* _Supplied passage_:
Bob DeSimone (born April 15, 1946) is an American actor who has starred in several movies. He is perhaps best known for his role as Billy, the cocaine-snorting mental health worker, in the 1985 horror movie Friday the 13th: A New Beginning. His other films were Savage Streets (1984), and Angel III: The Final Chapter. DeSimone also appeared on the hit comedy show, Make Me Laugh and was a headliner at The Comedy Store and Improv during their heyday, working with Jay Leno, David Letterman, Richard Pryor and Jerry Seinfeld.

Before DeSimone turned to comedy and acting, he was, (and still is) an accomplished drummer. Almost immediately after arriving in California, he was in demand. The early 1970s found DeSimone playing with many top bands in and out of the studios. He was a fixture at the Ash Grove club in West Hollywood, noted for promoting up and coming blues and folk musicians. Teaming up with Bernie Pearl, they both backed Lightnin' Hopkins, Big Mama Thornton, The Bernie Pearl Band, Dr. John, Albert King, Luke "Long Gone" Miles, Taj Mahal and Chuck Berry.

From there he signed on with Atlantic Records with a popular Country Rock band named, "Country". With a signature sound, beautiful harmonies, strong musicianship and all original material, they were described by many as a "Rhythmic Cross Between Crosby Stills & Nash, and "The Band". Signed by Peter Asher, they opened for America, Fleetwood Mac, Linda Ronstadt, and the Bee Gees. COUNTRY featured future Grammy award winning songwriter Tom Snow, UK Fanzine FANTASTIC EXPEDITION published their full story in 2014 in conjunction with all the surviving band members.

* _Given problem_:
Name the comedians the DeSimone profile says he worked with as a headliner at The Comedy Store and Improv. The data come from a separate source.

Element and text location data:
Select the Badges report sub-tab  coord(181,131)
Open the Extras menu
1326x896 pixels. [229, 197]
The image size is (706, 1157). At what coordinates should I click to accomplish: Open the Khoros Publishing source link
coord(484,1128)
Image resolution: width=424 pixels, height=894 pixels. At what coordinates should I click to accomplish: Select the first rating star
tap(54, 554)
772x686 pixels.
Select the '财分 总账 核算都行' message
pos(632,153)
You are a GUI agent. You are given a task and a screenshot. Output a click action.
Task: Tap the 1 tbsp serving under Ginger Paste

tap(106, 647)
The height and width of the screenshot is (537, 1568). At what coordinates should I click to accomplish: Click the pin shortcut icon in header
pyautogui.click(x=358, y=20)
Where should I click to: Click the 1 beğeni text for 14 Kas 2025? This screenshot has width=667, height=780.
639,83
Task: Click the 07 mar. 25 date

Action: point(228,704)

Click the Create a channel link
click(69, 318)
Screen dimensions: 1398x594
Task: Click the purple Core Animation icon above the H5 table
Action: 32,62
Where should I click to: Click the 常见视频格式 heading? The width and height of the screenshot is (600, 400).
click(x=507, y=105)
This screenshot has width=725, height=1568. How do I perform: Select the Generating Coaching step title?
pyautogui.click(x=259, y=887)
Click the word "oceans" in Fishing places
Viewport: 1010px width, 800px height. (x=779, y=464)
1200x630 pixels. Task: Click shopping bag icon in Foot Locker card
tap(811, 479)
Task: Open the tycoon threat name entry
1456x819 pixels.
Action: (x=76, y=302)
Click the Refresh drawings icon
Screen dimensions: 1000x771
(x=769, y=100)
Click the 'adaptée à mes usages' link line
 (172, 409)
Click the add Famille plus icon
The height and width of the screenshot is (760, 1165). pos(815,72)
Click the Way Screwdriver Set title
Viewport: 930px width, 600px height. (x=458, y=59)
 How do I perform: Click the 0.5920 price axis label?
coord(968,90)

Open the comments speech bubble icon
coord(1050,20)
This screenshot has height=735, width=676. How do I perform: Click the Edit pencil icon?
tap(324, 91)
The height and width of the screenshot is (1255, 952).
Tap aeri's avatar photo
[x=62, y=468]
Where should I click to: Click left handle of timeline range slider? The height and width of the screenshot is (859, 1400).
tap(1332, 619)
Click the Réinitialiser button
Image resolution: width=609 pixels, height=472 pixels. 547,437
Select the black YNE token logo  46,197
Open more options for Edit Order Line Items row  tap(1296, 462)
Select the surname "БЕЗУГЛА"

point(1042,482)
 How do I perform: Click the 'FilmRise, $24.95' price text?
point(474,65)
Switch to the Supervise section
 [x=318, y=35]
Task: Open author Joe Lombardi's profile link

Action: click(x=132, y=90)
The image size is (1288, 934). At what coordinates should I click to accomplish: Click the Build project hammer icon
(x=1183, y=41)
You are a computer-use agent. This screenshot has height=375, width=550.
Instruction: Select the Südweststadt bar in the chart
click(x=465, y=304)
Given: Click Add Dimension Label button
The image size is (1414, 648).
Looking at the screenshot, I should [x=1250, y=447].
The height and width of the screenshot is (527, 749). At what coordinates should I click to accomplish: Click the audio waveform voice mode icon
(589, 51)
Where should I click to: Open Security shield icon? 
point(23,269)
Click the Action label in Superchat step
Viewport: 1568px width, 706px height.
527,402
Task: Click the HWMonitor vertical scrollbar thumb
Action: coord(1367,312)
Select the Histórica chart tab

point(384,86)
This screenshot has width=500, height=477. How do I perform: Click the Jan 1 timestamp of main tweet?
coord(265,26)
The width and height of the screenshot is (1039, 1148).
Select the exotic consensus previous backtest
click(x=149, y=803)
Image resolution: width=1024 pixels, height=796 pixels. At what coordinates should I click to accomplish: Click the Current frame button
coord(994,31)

* _Finished task_:
Jay Leno, David Letterman, Richard Pryor, Jerry Seinfeld